___ Extracted information

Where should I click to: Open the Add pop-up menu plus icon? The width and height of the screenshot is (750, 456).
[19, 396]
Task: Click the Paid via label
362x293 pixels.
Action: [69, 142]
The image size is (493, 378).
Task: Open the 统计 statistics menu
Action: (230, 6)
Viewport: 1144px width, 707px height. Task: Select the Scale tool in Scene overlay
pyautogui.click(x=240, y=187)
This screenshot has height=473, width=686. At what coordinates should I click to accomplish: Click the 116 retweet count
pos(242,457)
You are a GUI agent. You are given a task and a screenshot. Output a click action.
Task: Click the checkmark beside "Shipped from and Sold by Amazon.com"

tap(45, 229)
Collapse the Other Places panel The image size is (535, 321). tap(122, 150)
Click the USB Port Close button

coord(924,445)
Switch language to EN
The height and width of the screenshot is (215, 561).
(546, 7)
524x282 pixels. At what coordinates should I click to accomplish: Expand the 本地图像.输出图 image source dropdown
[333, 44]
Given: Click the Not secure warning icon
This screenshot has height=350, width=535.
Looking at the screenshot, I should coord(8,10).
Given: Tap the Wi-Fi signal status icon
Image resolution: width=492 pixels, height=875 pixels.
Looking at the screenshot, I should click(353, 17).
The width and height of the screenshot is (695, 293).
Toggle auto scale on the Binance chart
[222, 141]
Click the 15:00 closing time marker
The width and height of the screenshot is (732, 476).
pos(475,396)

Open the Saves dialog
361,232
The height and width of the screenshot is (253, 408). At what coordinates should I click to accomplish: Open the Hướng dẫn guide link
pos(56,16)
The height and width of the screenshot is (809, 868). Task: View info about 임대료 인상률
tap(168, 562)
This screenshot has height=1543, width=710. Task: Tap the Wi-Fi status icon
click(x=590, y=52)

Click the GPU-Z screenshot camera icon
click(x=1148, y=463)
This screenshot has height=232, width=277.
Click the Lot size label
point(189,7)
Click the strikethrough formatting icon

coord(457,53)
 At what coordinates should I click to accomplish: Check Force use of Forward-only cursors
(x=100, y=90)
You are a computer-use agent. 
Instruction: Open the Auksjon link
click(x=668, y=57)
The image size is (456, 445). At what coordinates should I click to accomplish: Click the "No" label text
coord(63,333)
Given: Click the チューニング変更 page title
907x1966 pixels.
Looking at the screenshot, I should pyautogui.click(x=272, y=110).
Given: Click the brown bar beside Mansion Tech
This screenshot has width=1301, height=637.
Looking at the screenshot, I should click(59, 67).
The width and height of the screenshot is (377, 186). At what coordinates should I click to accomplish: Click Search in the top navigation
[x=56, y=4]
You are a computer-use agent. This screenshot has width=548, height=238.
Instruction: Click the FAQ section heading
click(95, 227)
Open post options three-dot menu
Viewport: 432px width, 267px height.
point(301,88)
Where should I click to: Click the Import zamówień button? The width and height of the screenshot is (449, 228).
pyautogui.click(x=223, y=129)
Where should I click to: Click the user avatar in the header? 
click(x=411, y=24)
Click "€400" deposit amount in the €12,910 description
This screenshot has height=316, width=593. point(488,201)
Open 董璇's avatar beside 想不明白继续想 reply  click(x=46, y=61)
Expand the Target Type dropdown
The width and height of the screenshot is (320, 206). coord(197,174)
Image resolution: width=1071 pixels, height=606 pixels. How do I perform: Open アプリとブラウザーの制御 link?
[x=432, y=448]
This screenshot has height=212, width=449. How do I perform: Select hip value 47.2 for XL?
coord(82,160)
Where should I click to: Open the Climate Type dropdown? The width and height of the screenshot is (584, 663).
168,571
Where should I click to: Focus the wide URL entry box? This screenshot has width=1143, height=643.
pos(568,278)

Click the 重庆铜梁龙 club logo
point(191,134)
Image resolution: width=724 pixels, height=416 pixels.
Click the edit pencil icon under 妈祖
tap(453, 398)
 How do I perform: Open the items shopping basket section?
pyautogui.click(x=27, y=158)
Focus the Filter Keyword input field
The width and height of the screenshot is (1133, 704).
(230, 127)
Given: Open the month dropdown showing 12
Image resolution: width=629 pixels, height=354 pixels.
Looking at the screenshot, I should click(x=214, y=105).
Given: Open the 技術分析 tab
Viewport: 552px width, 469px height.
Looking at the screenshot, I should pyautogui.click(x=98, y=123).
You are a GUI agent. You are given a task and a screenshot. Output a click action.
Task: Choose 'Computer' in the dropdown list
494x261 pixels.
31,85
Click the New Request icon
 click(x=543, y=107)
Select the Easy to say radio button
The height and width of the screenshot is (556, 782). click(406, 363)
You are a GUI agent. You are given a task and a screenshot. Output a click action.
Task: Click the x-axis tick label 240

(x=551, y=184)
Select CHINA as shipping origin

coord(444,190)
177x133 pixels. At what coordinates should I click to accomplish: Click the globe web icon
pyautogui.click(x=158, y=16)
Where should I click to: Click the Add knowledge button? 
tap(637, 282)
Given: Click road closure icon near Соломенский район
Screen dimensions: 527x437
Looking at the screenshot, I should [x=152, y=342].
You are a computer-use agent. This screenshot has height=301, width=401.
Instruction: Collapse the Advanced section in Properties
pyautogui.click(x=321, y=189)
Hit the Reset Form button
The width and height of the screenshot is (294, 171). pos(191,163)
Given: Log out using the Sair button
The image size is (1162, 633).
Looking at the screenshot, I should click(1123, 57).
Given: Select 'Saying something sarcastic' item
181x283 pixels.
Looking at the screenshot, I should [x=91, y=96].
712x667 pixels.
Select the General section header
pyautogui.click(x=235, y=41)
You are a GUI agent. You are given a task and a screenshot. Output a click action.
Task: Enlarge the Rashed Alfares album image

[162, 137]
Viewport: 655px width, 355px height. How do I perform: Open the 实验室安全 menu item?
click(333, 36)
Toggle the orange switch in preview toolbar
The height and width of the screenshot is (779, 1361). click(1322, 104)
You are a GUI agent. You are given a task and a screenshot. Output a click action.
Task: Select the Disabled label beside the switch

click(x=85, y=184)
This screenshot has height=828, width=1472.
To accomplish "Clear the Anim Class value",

______

Work order: Transcribe the records above in full, exactly as they stand.

Exercise output:
Where should I click to: Open the Add pop-up menu plus icon? The width and height of the screenshot is (750, 456).
[19, 396]
Task: Click the Paid via label
362x293 pixels.
Action: [69, 142]
The image size is (493, 378).
Task: Open the 统计 statistics menu
Action: (230, 6)
Viewport: 1144px width, 707px height. Task: Select the Scale tool in Scene overlay
pyautogui.click(x=240, y=187)
This screenshot has height=473, width=686. At what coordinates should I click to accomplish: Click the 116 retweet count
pos(242,457)
You are a GUI agent. You are given a task and a screenshot. Output a click action.
Task: Click the checkmark beside "Shipped from and Sold by Amazon.com"

tap(45, 229)
Collapse the Other Places panel The image size is (535, 321). tap(122, 150)
Click the USB Port Close button

coord(924,445)
Switch language to EN
The height and width of the screenshot is (215, 561).
(546, 7)
524x282 pixels. At what coordinates should I click to accomplish: Expand the 本地图像.输出图 image source dropdown
[333, 44]
Given: Click the Not secure warning icon
This screenshot has height=350, width=535.
Looking at the screenshot, I should coord(8,10).
Given: Tap the Wi-Fi signal status icon
Image resolution: width=492 pixels, height=875 pixels.
Looking at the screenshot, I should click(353, 17).
The width and height of the screenshot is (695, 293).
Toggle auto scale on the Binance chart
[222, 141]
Click the 15:00 closing time marker
The width and height of the screenshot is (732, 476).
pos(475,396)

Open the Saves dialog
361,232
The height and width of the screenshot is (253, 408). At what coordinates should I click to accomplish: Open the Hướng dẫn guide link
pos(56,16)
The height and width of the screenshot is (809, 868). Task: View info about 임대료 인상률
tap(168, 562)
This screenshot has height=1543, width=710. Task: Tap the Wi-Fi status icon
click(x=590, y=52)

Click the GPU-Z screenshot camera icon
click(x=1148, y=463)
This screenshot has height=232, width=277.
Click the Lot size label
point(189,7)
Click the strikethrough formatting icon

coord(457,53)
 At what coordinates should I click to accomplish: Check Force use of Forward-only cursors
(x=100, y=90)
You are a computer-use agent. 
Instruction: Open the Auksjon link
click(x=668, y=57)
The image size is (456, 445). At what coordinates should I click to accomplish: Click the "No" label text
coord(63,333)
Given: Click the チューニング変更 page title
907x1966 pixels.
Looking at the screenshot, I should pyautogui.click(x=272, y=110).
Given: Click the brown bar beside Mansion Tech
This screenshot has width=1301, height=637.
Looking at the screenshot, I should click(59, 67).
The width and height of the screenshot is (377, 186). At what coordinates should I click to accomplish: Click Search in the top navigation
[x=56, y=4]
You are a computer-use agent. This screenshot has width=548, height=238.
Instruction: Click the FAQ section heading
click(95, 227)
Open post options three-dot menu
Viewport: 432px width, 267px height.
point(301,88)
Where should I click to: Click the Import zamówień button? The width and height of the screenshot is (449, 228).
pyautogui.click(x=223, y=129)
Where should I click to: Click the user avatar in the header? 
click(x=411, y=24)
Click "€400" deposit amount in the €12,910 description
This screenshot has height=316, width=593. point(488,201)
Open 董璇's avatar beside 想不明白继续想 reply  click(x=46, y=61)
Expand the Target Type dropdown
The width and height of the screenshot is (320, 206). coord(197,174)
Image resolution: width=1071 pixels, height=606 pixels. How do I perform: Open アプリとブラウザーの制御 link?
[x=432, y=448]
This screenshot has height=212, width=449. How do I perform: Select hip value 47.2 for XL?
coord(82,160)
Where should I click to: Open the Climate Type dropdown? The width and height of the screenshot is (584, 663).
168,571
Where should I click to: Focus the wide URL entry box? This screenshot has width=1143, height=643.
pos(568,278)

Click the 重庆铜梁龙 club logo
point(191,134)
Image resolution: width=724 pixels, height=416 pixels.
Click the edit pencil icon under 妈祖
tap(453, 398)
 How do I perform: Open the items shopping basket section?
pyautogui.click(x=27, y=158)
Focus the Filter Keyword input field
The width and height of the screenshot is (1133, 704).
(230, 127)
Given: Open the month dropdown showing 12
Image resolution: width=629 pixels, height=354 pixels.
Looking at the screenshot, I should click(x=214, y=105).
Given: Open the 技術分析 tab
Viewport: 552px width, 469px height.
Looking at the screenshot, I should pyautogui.click(x=98, y=123).
You are a GUI agent. You are given a task and a screenshot. Output a click action.
Task: Choose 'Computer' in the dropdown list
494x261 pixels.
31,85
Click the New Request icon
 click(x=543, y=107)
Select the Easy to say radio button
The height and width of the screenshot is (556, 782). click(406, 363)
You are a GUI agent. You are given a task and a screenshot. Output a click action.
Task: Click the x-axis tick label 240

(x=551, y=184)
Select CHINA as shipping origin

coord(444,190)
177x133 pixels. At what coordinates should I click to accomplish: Click the globe web icon
pyautogui.click(x=158, y=16)
Where should I click to: Click the Add knowledge button? 
tap(637, 282)
Given: Click road closure icon near Соломенский район
Screen dimensions: 527x437
Looking at the screenshot, I should [x=152, y=342].
You are a computer-use agent. This screenshot has height=301, width=401.
Instruction: Collapse the Advanced section in Properties
pyautogui.click(x=321, y=189)
Hit the Reset Form button
The width and height of the screenshot is (294, 171). pos(191,163)
Given: Log out using the Sair button
The image size is (1162, 633).
Looking at the screenshot, I should click(1123, 57).
Given: Select 'Saying something sarcastic' item
181x283 pixels.
Looking at the screenshot, I should [x=91, y=96].
712x667 pixels.
Select the General section header
pyautogui.click(x=235, y=41)
You are a GUI agent. You are given a task and a screenshot. Output a click action.
Task: Enlarge the Rashed Alfares album image

[162, 137]
Viewport: 655px width, 355px height. How do I perform: Open the 实验室安全 menu item?
click(333, 36)
Toggle the orange switch in preview toolbar
The height and width of the screenshot is (779, 1361). click(1322, 104)
You are a GUI agent. You are given a task and a screenshot. Output a click action.
Task: Select the Disabled label beside the switch

click(x=85, y=184)
This screenshot has height=828, width=1472.
To accomplish "Clear the Anim Class value",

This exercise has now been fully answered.